Which lines of the entries below contain the string "chevron"? Copy each one.

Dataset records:
☆ ☆ ☆ ☆ ☆ ☆ ☆
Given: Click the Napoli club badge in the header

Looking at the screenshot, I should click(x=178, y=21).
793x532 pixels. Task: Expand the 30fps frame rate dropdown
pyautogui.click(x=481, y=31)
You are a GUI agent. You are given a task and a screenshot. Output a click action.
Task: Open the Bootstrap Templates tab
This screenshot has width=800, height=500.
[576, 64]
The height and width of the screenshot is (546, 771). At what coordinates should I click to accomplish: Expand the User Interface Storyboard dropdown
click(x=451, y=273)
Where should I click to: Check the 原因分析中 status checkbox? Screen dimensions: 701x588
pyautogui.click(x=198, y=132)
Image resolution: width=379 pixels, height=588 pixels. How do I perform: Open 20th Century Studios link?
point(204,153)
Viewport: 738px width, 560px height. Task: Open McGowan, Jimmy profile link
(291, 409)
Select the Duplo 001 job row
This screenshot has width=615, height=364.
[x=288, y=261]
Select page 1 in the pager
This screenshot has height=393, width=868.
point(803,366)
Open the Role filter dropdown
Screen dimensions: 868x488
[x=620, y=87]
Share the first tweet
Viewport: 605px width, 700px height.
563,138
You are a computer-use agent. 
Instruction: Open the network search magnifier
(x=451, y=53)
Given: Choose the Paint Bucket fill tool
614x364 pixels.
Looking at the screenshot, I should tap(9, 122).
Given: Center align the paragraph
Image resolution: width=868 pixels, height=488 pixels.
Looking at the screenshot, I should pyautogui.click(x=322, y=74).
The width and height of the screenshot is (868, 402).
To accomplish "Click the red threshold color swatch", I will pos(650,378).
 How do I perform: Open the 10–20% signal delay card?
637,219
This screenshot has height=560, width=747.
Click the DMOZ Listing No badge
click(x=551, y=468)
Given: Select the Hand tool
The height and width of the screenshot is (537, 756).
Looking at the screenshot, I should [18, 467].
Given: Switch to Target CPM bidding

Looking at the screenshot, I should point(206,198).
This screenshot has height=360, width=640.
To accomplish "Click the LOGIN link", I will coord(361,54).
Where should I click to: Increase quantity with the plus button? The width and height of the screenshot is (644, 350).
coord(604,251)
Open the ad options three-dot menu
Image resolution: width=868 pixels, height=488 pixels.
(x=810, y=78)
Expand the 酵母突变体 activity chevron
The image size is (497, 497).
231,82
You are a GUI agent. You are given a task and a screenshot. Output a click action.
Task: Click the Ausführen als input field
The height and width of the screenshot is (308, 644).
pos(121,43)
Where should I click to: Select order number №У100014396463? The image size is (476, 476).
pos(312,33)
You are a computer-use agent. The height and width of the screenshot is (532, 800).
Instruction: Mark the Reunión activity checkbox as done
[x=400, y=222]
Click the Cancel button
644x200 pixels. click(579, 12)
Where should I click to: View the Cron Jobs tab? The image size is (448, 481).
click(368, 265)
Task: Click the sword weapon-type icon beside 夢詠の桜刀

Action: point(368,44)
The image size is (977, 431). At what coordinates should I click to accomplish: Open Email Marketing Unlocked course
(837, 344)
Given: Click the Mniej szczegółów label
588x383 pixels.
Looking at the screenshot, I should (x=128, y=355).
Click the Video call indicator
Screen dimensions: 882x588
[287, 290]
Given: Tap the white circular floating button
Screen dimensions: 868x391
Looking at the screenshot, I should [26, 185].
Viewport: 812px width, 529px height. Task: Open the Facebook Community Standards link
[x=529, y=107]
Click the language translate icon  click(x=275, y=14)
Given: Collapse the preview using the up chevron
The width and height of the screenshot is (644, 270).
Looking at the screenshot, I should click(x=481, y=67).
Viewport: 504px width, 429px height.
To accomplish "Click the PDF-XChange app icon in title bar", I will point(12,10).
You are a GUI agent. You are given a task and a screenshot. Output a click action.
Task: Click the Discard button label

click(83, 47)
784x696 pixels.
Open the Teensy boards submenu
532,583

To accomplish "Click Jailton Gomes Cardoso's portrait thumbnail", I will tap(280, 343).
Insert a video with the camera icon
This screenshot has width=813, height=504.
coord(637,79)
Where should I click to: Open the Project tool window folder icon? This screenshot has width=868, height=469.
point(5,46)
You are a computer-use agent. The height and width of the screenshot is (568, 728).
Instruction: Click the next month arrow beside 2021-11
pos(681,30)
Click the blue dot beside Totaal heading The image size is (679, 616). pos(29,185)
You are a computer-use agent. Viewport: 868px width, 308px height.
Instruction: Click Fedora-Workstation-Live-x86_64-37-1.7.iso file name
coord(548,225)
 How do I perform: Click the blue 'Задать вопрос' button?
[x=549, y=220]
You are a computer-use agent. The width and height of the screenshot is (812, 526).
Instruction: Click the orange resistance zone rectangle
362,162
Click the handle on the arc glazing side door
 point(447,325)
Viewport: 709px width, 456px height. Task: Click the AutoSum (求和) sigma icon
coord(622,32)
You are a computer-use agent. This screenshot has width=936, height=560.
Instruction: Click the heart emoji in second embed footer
☆ ☆ ☆ ☆ ☆ ☆ ☆
=== REPLY TO THE TASK ===
Expand the 酵母突变体 activity chevron
Given: Collapse the preview using the up chevron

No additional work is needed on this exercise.